Exercise objective -
Put the entries below into a Markdown table with two columns, Row and Line, giving each non-blank line its own numbered row and leaving out the blank lines.

++++ Data shown

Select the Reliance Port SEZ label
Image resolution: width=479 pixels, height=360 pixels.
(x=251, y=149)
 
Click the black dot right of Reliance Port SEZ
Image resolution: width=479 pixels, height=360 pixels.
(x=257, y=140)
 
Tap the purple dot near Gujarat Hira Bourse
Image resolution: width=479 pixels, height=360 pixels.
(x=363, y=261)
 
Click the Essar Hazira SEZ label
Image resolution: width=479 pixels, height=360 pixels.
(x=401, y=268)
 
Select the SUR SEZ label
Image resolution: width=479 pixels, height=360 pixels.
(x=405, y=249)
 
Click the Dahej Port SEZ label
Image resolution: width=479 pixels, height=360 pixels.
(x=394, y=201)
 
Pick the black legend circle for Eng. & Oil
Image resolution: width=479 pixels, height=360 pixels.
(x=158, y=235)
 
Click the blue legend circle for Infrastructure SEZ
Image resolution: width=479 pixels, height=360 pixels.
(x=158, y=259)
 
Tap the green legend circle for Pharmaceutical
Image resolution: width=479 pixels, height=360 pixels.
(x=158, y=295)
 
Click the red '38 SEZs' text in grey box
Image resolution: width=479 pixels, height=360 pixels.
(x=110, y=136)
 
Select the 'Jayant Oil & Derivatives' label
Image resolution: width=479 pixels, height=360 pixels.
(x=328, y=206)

++++++++

Written response -
| Row | Line |
|---|---|
| 1 | Select the Reliance Port SEZ label |
| 2 | Image resolution: width=479 pixels, height=360 pixels. |
| 3 | (x=251, y=149) |
| 4 | Click the black dot right of Reliance Port SEZ |
| 5 | Image resolution: width=479 pixels, height=360 pixels. |
| 6 | (x=257, y=140) |
| 7 | Tap the purple dot near Gujarat Hira Bourse |
| 8 | Image resolution: width=479 pixels, height=360 pixels. |
| 9 | (x=363, y=261) |
| 10 | Click the Essar Hazira SEZ label |
| 11 | Image resolution: width=479 pixels, height=360 pixels. |
| 12 | (x=401, y=268) |
| 13 | Select the SUR SEZ label |
| 14 | Image resolution: width=479 pixels, height=360 pixels. |
| 15 | (x=405, y=249) |
| 16 | Click the Dahej Port SEZ label |
| 17 | Image resolution: width=479 pixels, height=360 pixels. |
| 18 | (x=394, y=201) |
| 19 | Pick the black legend circle for Eng. & Oil |
| 20 | Image resolution: width=479 pixels, height=360 pixels. |
| 21 | (x=158, y=235) |
| 22 | Click the blue legend circle for Infrastructure SEZ |
| 23 | Image resolution: width=479 pixels, height=360 pixels. |
| 24 | (x=158, y=259) |
| 25 | Tap the green legend circle for Pharmaceutical |
| 26 | Image resolution: width=479 pixels, height=360 pixels. |
| 27 | (x=158, y=295) |
| 28 | Click the red '38 SEZs' text in grey box |
| 29 | Image resolution: width=479 pixels, height=360 pixels. |
| 30 | (x=110, y=136) |
| 31 | Select the 'Jayant Oil & Derivatives' label |
| 32 | Image resolution: width=479 pixels, height=360 pixels. |
| 33 | (x=328, y=206) |